А утром, проснувшись от нежного прикосновения лучей ещё не потерявшего невинность солнца и распахнув деревянные, выкрашенные белой краской жалюзи, я увидела в трёх метрах от себя ленивое, кристально чистое море. Оно дышало, шептало, шелестело, манило.
Не отрывая взгляда от набегавших на узкую полосу пляжа волн и склонившихся над ним сосен, я вдыхала неповторимую смесь запахов хвои, водорослей и невесть откуда взявшейся лаванды. Моё решение раствориться между солнцем и ультрамариновым морем именно здесь, на Макарской ривьере, между Сплитом и Дубровником, казалось окончательным и бесповоротным.
Но уже за завтраком, услышав резонное замечание, что не для того мы арендовали автомобиль, чтобы лежать на пляже, я осознала, насколько несостоятельным было принятое мною решение. Все последующие мои встречи с морем были краткими и оттого ещё более желанными. Зато наш арендованный «Форд» метался по горам, городам и островам, помогая проникнуться хорватской культурой, пробуя на вкус изыски её незамысловатой, почти домашней кухни.
Сначала это был расположенный высоко в горах заповедник Биоково. Его прекрасные виды предполагали подъём на самую высокую вершину — гору Святого Юрия, возвышающуюся на 1762 метра над уровнем моря.
Вплоть до самой верхней точки туда вела узкая асфальтированная дорога с односторонним движением. Это означало невозможность повернуть назад в том случае, если внезапно включится разум. Поскольку наш разум возымел действие слишком поздно, мы с плохо скрываемым ужасом неумолимо двигались вверх. С каждым поворотом серпантина, когда море внизу казалось всё меньше, а яхты становились всё более похожими на детские игрушки, я всё чаще и чаще закрывала глаза. Несмотря на доверие к моему спутнику за рулём, мозг неотвязно сверлила мысль, что он всего лишь городской житель, никогда не ездивший по горным дорогам. И поэтому после очередного поворота, когда моё жизненное пространство сузилось до трёх метров между скалой и пропастью, я мысленно попрощалась со всем, что было дорого.

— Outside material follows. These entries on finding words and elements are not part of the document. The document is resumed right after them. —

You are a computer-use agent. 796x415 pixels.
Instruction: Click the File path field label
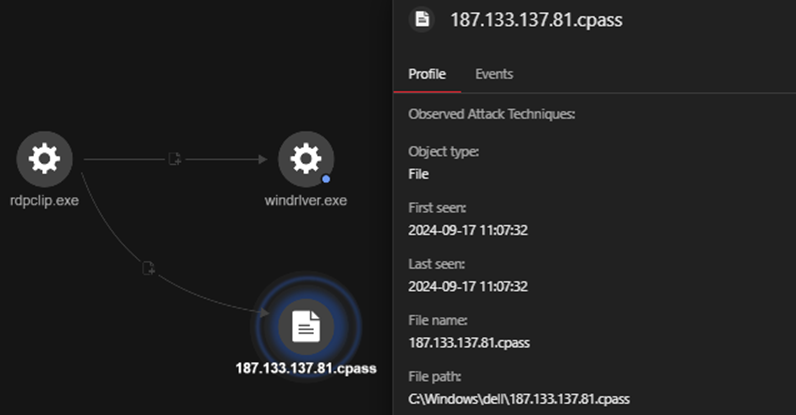coord(435,377)
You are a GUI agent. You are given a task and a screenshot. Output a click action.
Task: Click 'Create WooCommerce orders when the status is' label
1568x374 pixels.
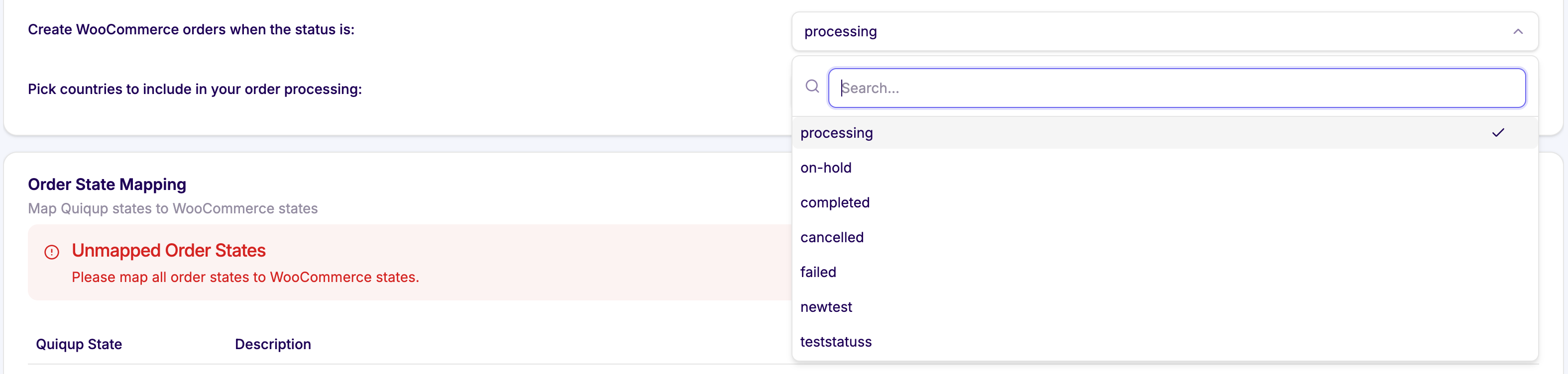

Впоследствии, оказавшись на ровной тверди горного хребта и провалившись от пережитого шока в сон, я пропустила всю пастораль деревенской жизни с ее курами, огородами и милыми домами.
На следующее утро, плавая в самом чистом в Европе море, я снова сказала себе, что вполне заслужила право лежать под соснами, пока не выгонит с пляжа раскалившееся добела солнце, а потом ходить в рыбный ресторанчик и в ожидании приготовленной на гриле рыбы писать иероглифы на запотевших кувшинах с вином.
Но… На следующее утро мы ехали в самый величественный и изысканный город Хорватии, под названием Дубровник. Пересекли границы Боснии и Герцеговины и на узкой полосе, выходящей к морю, перед нами предстал сказочный под желтой черепицей город. Его отполированные до блеска ногами улочки вели на мощёную бледно-розовым камнем улицу Страдун. Окружающая город крепостная стена высотой двадцать пять метров открывала вид на горизонт и бьющиеся о скалы волны, а в распахнутых окнах, прилепившихся к стене древних домов, видна была повседневная жизнь. В обратный путь мы отправились на закате, оставляя за спиной город, излучающий достоинство и благородство, где тесно переплелись прошлое и настоящее, и который, несмотря на звание крепости, всегда открыт миру.
Мой отпуск в тихой без туристического глянца Хорватии закончился также неожиданно, как начался. Мы колесили по дорогам, останавливаясь в разбросанных по материку и островам селениях, пробовали знаменитый пашский сыр и ореховый пирог, «грызли» щипцами крабов в соусе, наслаждались обжаренными на гриле кальмарами. Купались на диких пляжах с нудистами и без них и я, ожидая обратного вылета, обещала себе обязательно вернуться в созданную, по словам Бернарда Шоу, «из слез, звезд и дыхания моря» страну.